HOW TO COMPLETE THIS TASK: Could you format the material from the line containing "on tweet-text: Me" up to and including the line containing "Image resolution: width=640" as a JSON list of strings, one string per line, with blank lines left out?

MATERIAL TO PROCESS:
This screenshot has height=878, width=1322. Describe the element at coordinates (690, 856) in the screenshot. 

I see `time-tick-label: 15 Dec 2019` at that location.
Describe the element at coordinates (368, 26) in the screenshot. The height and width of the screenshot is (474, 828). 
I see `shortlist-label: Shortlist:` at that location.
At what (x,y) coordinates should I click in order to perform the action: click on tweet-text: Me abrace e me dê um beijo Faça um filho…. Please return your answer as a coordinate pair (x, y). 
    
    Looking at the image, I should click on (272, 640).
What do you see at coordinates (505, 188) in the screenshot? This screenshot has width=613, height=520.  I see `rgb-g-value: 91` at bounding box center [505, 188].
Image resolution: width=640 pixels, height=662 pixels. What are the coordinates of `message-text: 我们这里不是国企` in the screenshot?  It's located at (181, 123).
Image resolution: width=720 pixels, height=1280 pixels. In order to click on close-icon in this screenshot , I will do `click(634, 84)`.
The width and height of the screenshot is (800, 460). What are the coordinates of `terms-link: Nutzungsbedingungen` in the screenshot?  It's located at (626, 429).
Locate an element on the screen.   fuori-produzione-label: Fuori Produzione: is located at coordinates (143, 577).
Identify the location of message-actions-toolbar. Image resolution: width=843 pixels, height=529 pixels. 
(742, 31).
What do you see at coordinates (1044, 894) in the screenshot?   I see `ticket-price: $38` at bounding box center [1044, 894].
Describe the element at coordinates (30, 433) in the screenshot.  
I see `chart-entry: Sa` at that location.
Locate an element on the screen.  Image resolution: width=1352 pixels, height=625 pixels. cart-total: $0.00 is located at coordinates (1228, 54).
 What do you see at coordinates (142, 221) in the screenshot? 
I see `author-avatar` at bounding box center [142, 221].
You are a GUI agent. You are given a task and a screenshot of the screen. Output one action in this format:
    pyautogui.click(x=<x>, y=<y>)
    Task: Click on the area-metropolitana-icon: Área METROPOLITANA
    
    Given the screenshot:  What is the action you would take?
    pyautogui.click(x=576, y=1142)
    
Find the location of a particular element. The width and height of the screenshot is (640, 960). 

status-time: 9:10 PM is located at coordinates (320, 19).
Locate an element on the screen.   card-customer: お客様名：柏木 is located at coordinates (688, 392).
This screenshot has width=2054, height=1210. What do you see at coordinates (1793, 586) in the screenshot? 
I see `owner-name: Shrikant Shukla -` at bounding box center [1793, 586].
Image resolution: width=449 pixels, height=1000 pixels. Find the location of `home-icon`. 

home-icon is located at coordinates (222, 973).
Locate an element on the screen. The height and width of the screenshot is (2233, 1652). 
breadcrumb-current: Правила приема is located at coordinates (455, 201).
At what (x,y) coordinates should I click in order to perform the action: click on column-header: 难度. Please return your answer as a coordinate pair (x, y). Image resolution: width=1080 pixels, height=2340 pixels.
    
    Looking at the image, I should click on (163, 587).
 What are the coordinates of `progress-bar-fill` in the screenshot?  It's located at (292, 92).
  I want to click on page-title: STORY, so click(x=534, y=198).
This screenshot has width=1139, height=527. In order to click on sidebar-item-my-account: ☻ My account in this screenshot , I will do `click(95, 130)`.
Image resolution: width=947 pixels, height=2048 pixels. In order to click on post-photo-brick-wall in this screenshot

SOLUTION TO THIS EXERCISE:
[
  "At what (x,y) coordinates should I click in order to perform the action: click on tweet-text: Me abrace e me dê um beijo Faça um filho…. Please return your answer as a coordinate pair (x, y). ",
  "    Looking at the image, I should click on (272, 640).",
  "What do you see at coordinates (505, 188) in the screenshot? This screenshot has width=613, height=520.  I see `rgb-g-value: 91` at bounding box center [505, 188].",
  "Image resolution: width=640 pixels, height=662 pixels. What are the coordinates of `message-text: 我们这里不是国企` in the screenshot?  It's located at (181, 123)."
]